Write out every entry, unchanged. Skip any picture.

Stored data entries:

• • •

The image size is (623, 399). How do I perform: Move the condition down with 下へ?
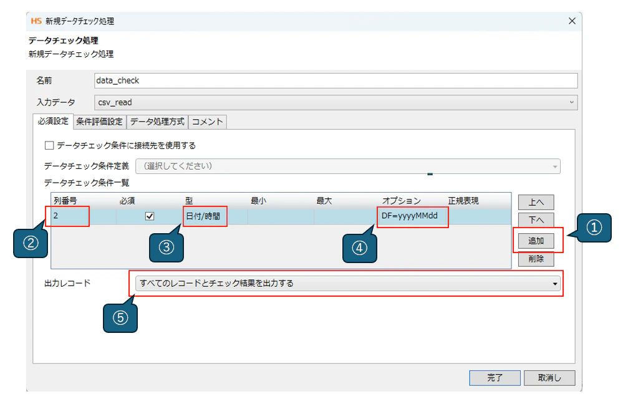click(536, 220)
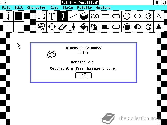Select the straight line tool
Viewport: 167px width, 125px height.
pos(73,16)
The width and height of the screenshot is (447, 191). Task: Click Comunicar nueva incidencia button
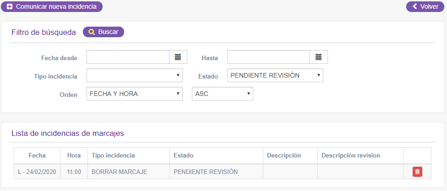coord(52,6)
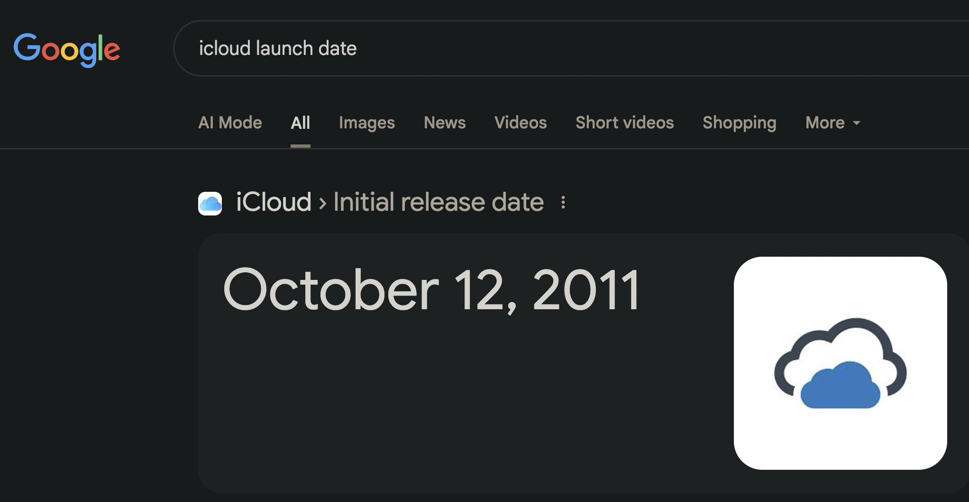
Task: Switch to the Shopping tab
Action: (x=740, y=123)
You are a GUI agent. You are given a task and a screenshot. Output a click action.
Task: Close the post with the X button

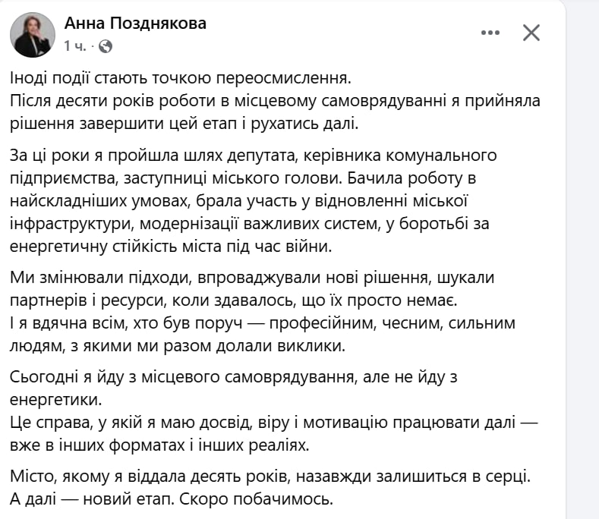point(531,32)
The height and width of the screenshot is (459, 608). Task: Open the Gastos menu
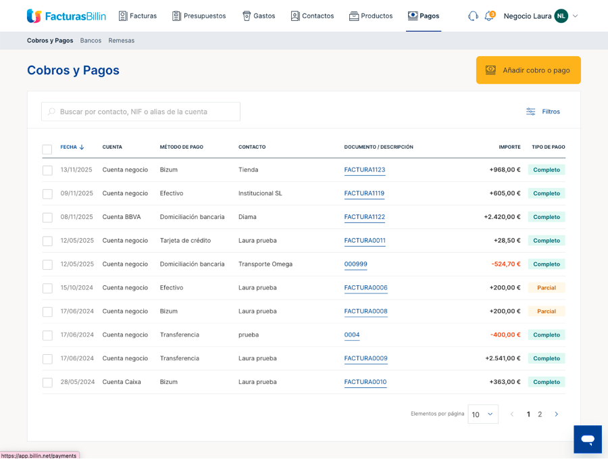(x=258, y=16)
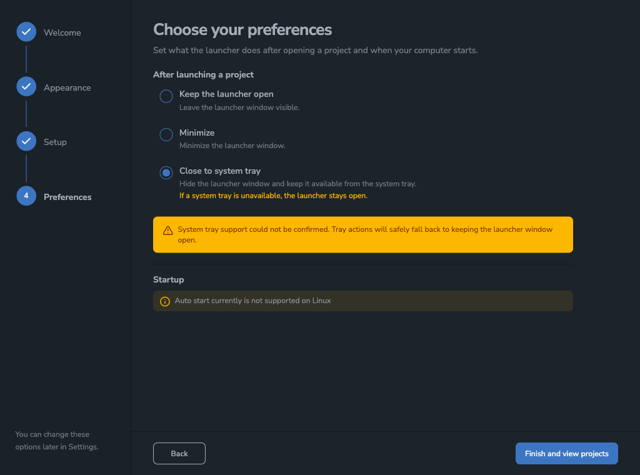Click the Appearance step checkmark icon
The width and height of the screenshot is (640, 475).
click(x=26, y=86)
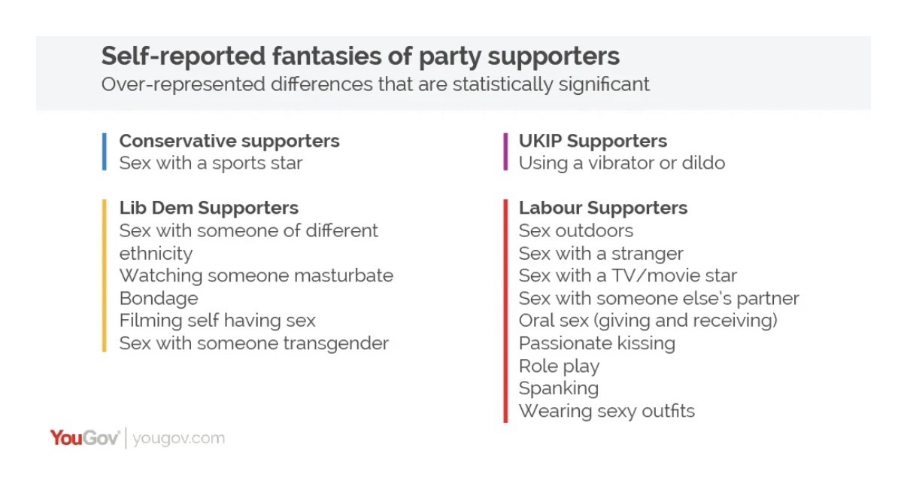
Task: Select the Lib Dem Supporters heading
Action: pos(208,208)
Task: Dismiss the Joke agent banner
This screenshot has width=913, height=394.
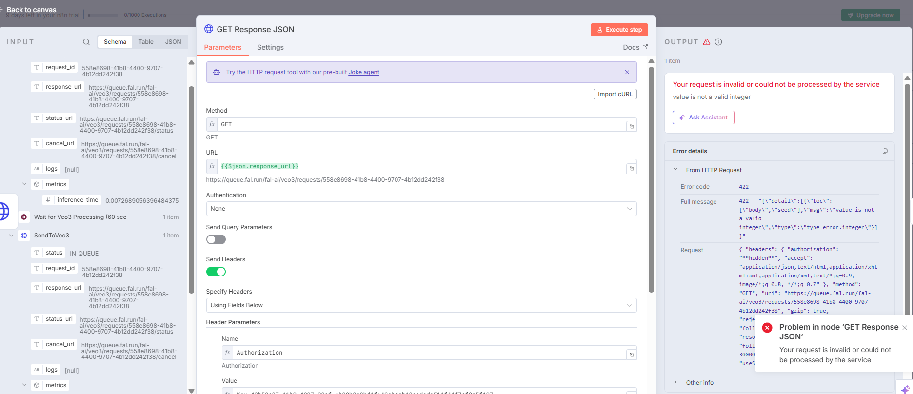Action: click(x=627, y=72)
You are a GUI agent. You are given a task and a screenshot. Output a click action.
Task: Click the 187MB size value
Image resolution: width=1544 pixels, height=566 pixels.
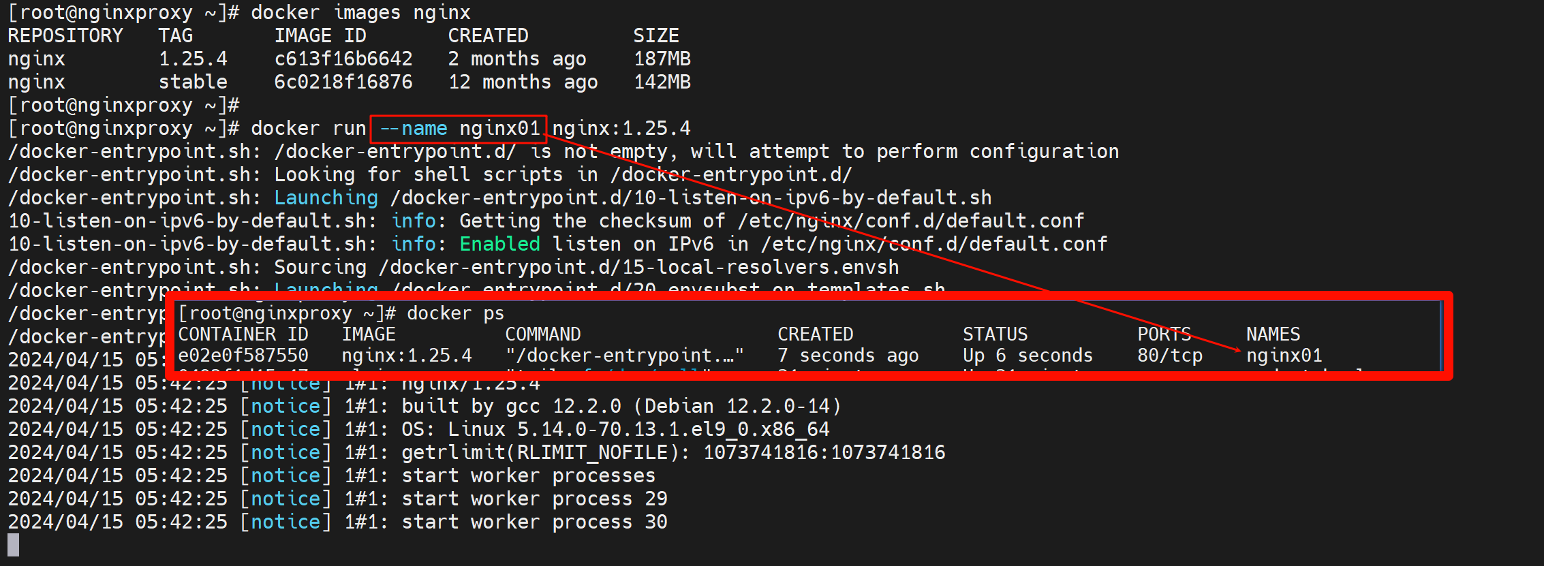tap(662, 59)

• • •

_Reply to the task_.
The image size is (623, 399). How do I perform: Move the condition down with 下へ?
click(536, 220)
Select the straight line tool
Viewport: 167px width, 125px height.
pos(73,16)
The width and height of the screenshot is (447, 191). Task: Click Comunicar nueva incidencia button
coord(52,6)
Task: Switch to the Shopping tab
Action: (x=740, y=123)
You are a GUI agent. You are given a task and a screenshot. Output a click action.
Task: Close the post with the X button

point(531,32)
The height and width of the screenshot is (459, 608). Task: Open the Gastos menu
(x=258, y=16)
Click the Appearance step checkmark icon
The width and height of the screenshot is (640, 475).
click(x=26, y=86)
Task: Select the Lib Dem Supporters heading
Action: pos(208,208)
Task: Dismiss the Joke agent banner
This screenshot has width=913, height=394.
Action: click(x=627, y=72)
You are a GUI agent. You are given a task and a screenshot. Output a click action.
Task: Click the 187MB size value
Image resolution: width=1544 pixels, height=566 pixels.
tap(662, 59)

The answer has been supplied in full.